The method of determining whether or not a patient will develop [pathology x], comprising:

(a) comparing one or more DNA sequences at a genomic location or locations of the patient with reference normal DNA sequences at said locations;

(b) reporting differences between the patient’s sequence(s) and the reference sequences; and

(c) optionally, applying an algorithm associated with said differences to provide a quantifiable indication that a patient will develop pathology x.

How about “a computer readable medium containing program instructions for detecting the presence of pathology x in a patient or the propensity of the patient to develop pathology x, wherein execution of the program instructions by one or more processors of a computer system causes the one or more processors to carry out the steps of: (a)-(c) above.”

In Cybersource, the court pierced the veil of the Beauregard claim, stating that, even post-Alappat, “we have never suggested that simply reciting the use of a computer to execute an algorithm that can be performed entirely by the human mind falls within the Alappat rule. Thus, despite its Beauregard claim format, under Abele, we treat claim 2 as a process claim for patent eligibility purposes….The mere manipulation or reorganization of data, however, does not satisfy the transformation prong.” Slip. op. at 18.
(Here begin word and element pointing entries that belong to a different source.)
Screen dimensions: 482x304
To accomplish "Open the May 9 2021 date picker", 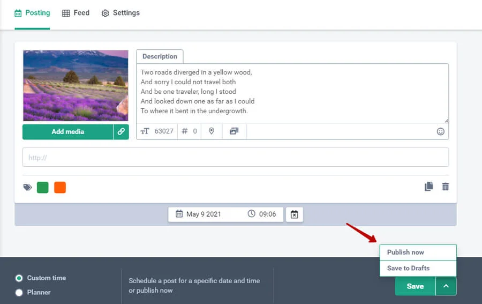I will point(203,214).
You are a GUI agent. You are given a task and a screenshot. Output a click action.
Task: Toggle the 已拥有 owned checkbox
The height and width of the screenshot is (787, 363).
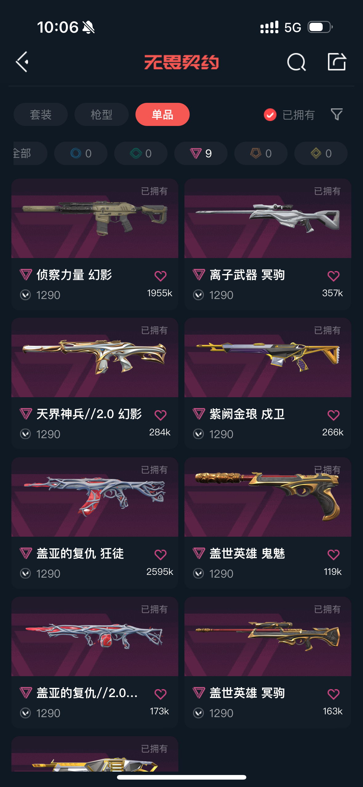[x=270, y=115]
But isn’t it the sophisticated manipulation and reorganization of genetic data that is going to make personalized medicine practically possible, not an infinite number of monkeys (sorry, grad students) with pencils and pads? Ultimately, what probably doomed the Cybersource claims were their generality. Perhaps the final paragraph of the decision says it all:

“In contrast [to RCT v Microsoft, 627 F.3d 859], it is clear in the present case that one could mentally perform the fraud detection method that underlies both claims 2 and 3…as the method consists of only the general approach of obtaining information about credit card transactions utilizing an Internet address and then using that information in some undefined manner to determine if the credit card transaction is valid. Because claims 2 and 3 attempt to capture unpatentable mental processes (i.e., abstract ideas), they are invalid under s. 101.”

So perhaps the take-away from both Myriad and Cybersource is not to “get physical” when claiming the invention, but to get focused and complicated. The days of “KISS” are over.